[Exercise] Within the data below, how many lines contain "next"? Reply with the number only.

┌─ Given data

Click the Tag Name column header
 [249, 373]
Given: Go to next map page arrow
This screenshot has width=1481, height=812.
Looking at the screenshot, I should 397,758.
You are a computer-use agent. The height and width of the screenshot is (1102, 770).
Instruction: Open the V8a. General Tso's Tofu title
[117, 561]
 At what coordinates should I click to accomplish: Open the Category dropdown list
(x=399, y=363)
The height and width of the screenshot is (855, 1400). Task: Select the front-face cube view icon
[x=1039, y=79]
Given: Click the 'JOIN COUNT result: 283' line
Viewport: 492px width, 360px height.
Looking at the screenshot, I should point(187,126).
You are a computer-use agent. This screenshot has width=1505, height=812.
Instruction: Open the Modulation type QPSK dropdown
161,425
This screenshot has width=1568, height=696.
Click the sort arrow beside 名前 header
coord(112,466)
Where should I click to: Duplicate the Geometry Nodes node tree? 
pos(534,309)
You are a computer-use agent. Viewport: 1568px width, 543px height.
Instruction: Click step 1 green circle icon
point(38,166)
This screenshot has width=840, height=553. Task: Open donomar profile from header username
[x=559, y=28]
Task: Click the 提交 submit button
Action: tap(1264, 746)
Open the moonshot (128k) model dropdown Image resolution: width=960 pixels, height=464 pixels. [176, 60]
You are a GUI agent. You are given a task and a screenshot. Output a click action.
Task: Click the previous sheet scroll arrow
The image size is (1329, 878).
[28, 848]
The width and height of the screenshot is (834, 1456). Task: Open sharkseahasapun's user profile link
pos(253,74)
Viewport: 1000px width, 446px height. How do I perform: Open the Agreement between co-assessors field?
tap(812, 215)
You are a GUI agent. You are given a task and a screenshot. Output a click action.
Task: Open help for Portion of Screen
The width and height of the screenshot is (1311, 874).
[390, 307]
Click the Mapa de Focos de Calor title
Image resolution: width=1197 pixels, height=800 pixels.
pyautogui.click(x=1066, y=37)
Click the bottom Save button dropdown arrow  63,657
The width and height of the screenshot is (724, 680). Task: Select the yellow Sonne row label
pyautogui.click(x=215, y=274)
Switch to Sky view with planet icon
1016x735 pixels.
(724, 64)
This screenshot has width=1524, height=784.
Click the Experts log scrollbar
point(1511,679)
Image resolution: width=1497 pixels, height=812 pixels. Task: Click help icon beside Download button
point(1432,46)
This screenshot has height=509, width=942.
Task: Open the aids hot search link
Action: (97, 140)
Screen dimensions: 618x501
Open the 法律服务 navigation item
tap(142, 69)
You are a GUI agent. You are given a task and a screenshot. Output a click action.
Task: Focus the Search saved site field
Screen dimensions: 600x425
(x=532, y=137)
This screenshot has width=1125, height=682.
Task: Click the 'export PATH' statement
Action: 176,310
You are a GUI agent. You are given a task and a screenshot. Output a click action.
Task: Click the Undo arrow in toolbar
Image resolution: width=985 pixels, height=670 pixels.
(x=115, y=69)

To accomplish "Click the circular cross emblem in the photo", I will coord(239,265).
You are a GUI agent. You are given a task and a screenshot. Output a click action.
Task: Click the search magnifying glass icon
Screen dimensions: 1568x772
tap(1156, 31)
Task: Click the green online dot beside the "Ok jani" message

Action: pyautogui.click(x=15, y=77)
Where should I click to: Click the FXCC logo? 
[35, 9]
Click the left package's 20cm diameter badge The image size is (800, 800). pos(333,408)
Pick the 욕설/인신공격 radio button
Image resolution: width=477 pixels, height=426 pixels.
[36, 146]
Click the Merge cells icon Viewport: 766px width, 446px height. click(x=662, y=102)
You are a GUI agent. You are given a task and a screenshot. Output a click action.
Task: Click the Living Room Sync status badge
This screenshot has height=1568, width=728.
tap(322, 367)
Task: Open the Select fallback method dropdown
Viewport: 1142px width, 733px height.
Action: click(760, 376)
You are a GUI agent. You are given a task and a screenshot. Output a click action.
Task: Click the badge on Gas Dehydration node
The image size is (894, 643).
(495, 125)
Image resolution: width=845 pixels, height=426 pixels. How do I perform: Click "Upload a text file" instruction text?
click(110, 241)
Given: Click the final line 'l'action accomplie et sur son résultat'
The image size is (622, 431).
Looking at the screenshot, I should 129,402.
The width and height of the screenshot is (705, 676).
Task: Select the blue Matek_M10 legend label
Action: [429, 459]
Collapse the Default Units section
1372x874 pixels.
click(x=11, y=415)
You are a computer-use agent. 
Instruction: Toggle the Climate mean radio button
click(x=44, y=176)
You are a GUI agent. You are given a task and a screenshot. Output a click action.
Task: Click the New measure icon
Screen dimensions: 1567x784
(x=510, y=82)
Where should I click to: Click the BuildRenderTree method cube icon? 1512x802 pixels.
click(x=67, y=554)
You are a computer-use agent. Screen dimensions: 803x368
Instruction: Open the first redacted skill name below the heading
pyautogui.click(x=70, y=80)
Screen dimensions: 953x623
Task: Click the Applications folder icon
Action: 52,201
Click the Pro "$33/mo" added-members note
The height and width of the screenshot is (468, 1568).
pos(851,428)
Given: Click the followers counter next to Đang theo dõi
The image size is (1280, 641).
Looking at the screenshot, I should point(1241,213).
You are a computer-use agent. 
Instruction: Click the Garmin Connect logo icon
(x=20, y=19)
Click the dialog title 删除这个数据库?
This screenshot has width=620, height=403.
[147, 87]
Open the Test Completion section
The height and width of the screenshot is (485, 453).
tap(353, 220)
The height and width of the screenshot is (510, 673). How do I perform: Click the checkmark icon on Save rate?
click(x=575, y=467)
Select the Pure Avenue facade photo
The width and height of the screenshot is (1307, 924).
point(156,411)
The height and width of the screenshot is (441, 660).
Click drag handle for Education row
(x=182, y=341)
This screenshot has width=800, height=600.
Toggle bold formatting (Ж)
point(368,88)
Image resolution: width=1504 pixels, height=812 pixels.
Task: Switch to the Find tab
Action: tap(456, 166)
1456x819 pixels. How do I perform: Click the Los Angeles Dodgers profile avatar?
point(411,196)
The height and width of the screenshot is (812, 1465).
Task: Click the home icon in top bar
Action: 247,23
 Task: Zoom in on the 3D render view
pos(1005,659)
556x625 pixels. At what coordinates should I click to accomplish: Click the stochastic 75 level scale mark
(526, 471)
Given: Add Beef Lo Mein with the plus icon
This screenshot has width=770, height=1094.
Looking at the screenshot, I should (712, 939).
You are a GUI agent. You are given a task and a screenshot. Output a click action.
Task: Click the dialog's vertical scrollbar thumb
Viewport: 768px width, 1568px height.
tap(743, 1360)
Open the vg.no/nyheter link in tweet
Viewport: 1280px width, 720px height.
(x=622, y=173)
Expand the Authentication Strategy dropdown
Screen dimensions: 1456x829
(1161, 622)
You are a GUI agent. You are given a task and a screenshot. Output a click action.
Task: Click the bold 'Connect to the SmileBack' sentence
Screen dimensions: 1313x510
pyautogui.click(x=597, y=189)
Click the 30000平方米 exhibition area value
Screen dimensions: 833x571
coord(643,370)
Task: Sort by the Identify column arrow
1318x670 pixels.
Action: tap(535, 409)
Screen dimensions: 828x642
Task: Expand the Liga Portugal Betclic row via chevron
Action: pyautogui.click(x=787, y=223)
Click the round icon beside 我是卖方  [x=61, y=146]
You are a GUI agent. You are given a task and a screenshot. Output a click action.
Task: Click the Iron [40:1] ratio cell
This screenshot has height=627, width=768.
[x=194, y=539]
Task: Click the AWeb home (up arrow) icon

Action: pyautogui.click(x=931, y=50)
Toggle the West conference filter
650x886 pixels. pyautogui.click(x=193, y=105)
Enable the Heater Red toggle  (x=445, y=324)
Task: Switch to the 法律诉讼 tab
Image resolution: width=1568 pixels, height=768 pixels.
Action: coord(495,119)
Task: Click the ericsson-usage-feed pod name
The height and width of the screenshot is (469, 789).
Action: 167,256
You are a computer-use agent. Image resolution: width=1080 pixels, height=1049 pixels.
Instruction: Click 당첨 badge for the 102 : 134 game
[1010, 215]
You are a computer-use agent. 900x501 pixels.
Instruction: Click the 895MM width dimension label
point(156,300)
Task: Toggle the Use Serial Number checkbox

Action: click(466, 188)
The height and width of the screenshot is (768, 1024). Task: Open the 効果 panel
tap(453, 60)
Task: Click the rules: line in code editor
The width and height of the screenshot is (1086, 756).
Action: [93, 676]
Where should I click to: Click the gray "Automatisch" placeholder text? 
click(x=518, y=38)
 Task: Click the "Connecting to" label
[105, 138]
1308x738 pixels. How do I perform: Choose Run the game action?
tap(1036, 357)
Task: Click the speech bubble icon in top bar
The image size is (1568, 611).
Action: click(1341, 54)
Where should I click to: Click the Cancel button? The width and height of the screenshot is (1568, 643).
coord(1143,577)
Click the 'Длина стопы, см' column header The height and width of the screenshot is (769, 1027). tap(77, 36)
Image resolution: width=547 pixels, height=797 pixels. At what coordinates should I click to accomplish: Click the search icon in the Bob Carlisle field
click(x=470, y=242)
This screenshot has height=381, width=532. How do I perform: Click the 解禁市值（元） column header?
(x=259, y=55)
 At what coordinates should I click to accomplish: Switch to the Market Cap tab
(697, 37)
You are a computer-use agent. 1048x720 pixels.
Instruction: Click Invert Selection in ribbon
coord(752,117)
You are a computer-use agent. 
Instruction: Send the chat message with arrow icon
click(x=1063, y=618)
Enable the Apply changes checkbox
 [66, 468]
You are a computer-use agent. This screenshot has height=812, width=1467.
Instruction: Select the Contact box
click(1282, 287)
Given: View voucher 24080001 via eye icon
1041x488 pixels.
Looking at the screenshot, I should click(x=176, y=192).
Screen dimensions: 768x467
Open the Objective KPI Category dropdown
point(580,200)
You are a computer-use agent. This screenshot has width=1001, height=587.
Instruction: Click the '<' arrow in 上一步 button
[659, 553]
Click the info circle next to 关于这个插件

└─

[Response area] 3